#6 , 24 sep 2017 09:54
Artikel 6.1.5 VCRO:
Onverminderd de bevoegdheden van de agenten en de officieren van gerechtelijke politie, zijn de stedenbouwkundige inspecteurs, de andere door de Vlaamse Regering aangewezen ambtenaren, alsmede de door de gouverneur aangewezen ambtenaren van de provincie en van de gemeenten of intergemeentelijke samenwerkingsverbanden in zijn provincie, bevoegd om de in deze titel omschreven misdrijven op te sporen en vast te stellen door een proces-verbaal. De processen-verbaal waarin de in deze titel omschreven misdrijven worden vastgesteld gelden tot bewijs van het tegendeel.

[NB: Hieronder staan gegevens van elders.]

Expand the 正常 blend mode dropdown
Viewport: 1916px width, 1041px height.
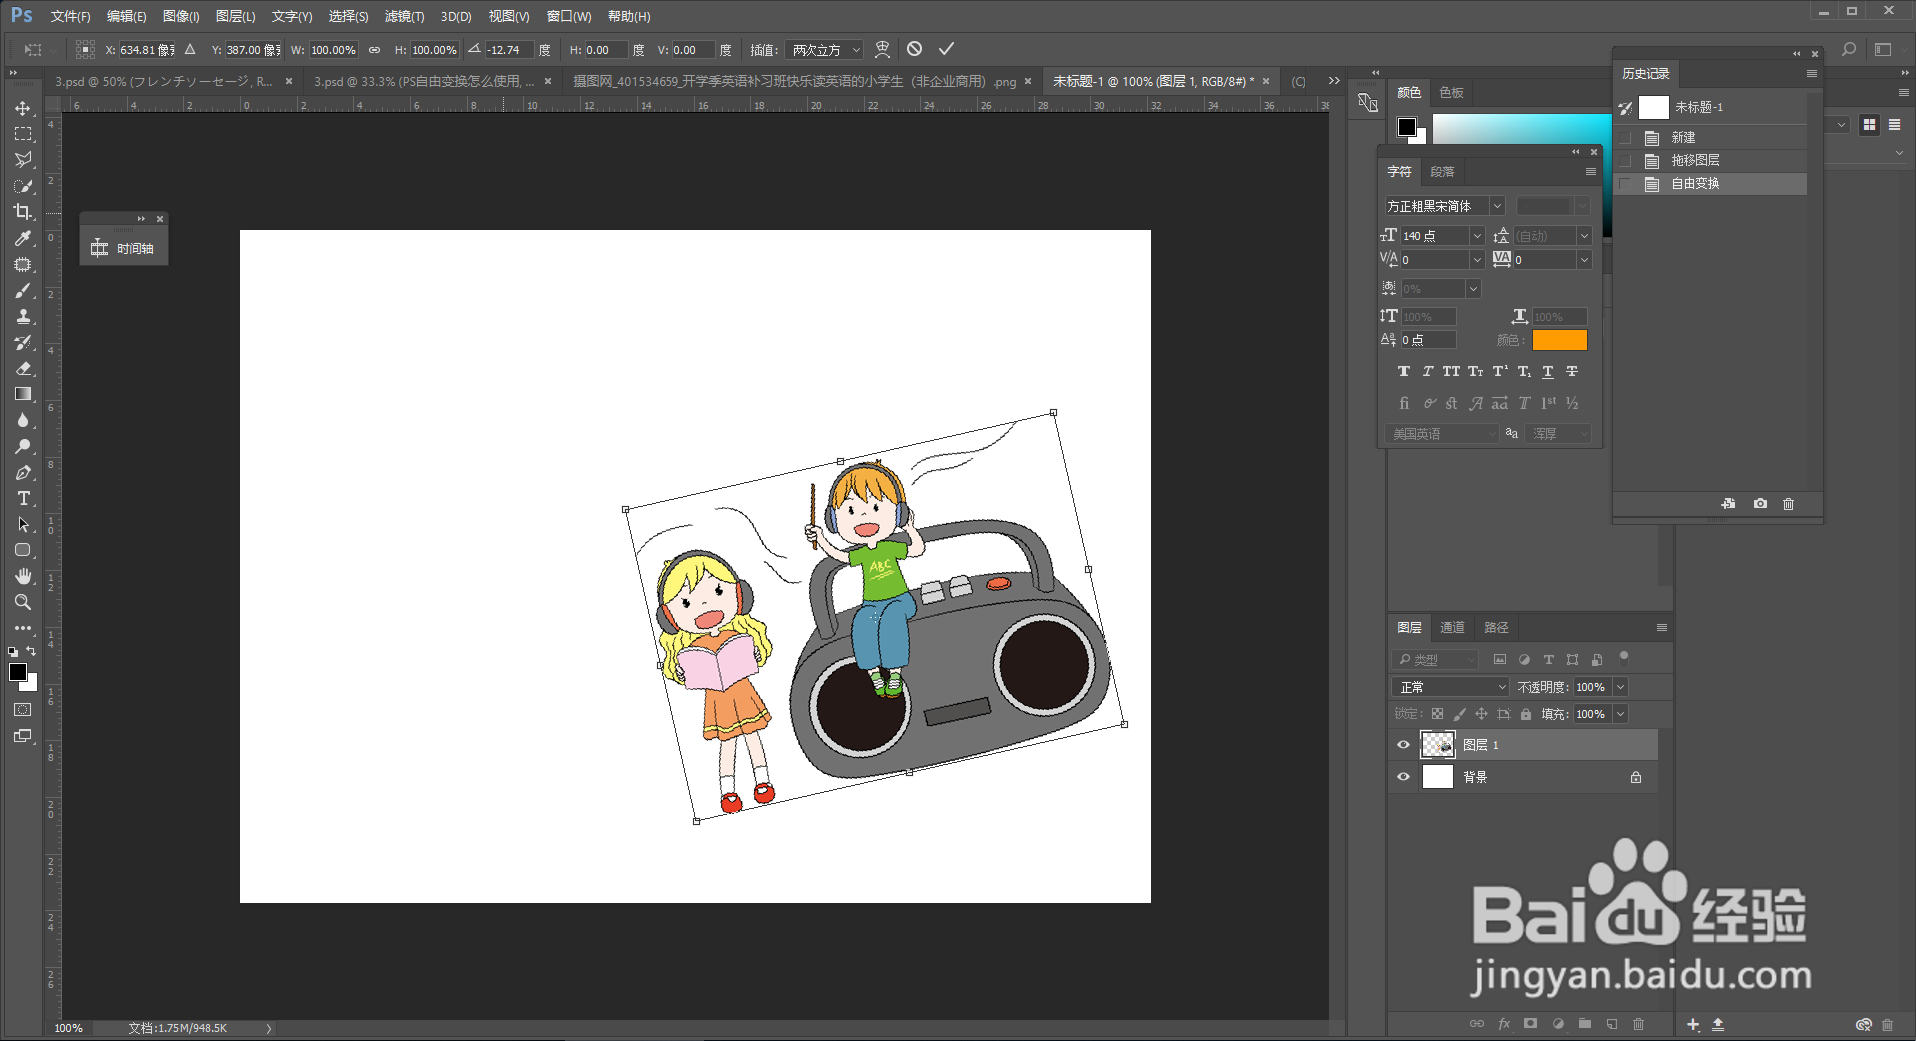[1449, 687]
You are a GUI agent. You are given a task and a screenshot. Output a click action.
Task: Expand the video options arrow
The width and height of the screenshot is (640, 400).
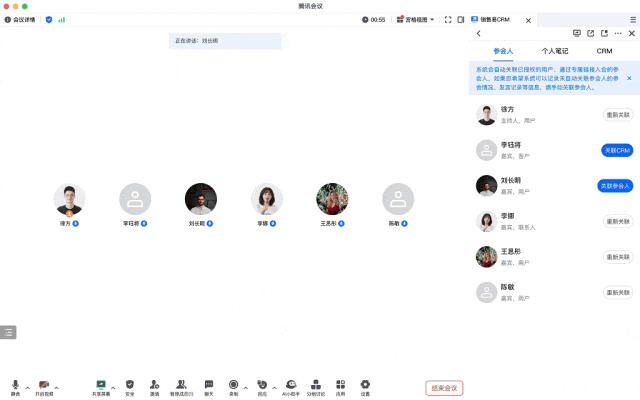(x=57, y=386)
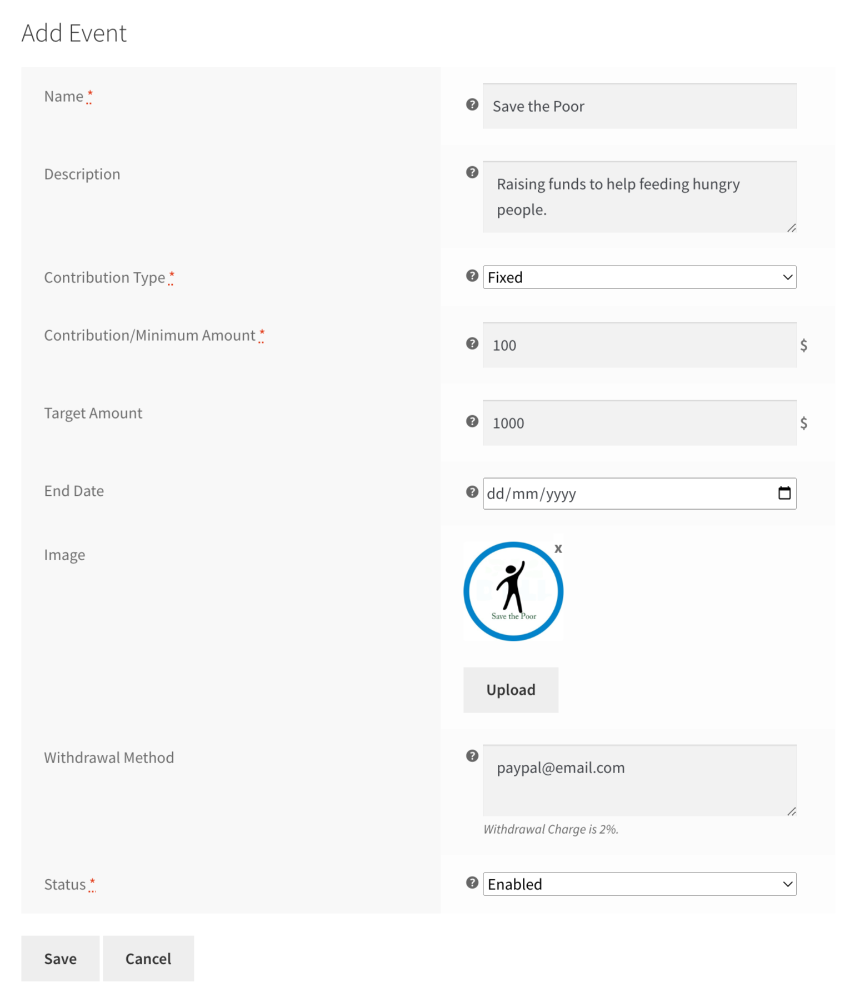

De in het eerste lid vermelde agenten, officieren van de gerechtelijke politie en ambtenaren hebben toegang tot de bouwplaats en de gebouwen om alle nodige opsporingen en vaststellingen te verrichten. Van elk proces-verbaal waarin een misdrijf in de zin van artikel 6.1.1 wordt vastgesteld, wordt een afschrift bezorgd aan de overheden, bedoeld in artikel 6.1.41, § 1, eerste lid.
Als deze verrichtingen de kenmerken van een huiszoeking dragen, mogen ze enkel worden uitgevoerd op voorwaarde dat de politierechter daartoe een machtiging heeft verstrekt.
Om de in deze titel omschreven misdrijven op te sporen en vast te stellen in een proces-verbaal krijgen de stedenbouwkundige inspecteurs de hoedanigheid van officier van gerechtelijke politie hulpofficier van de procureur des Konings.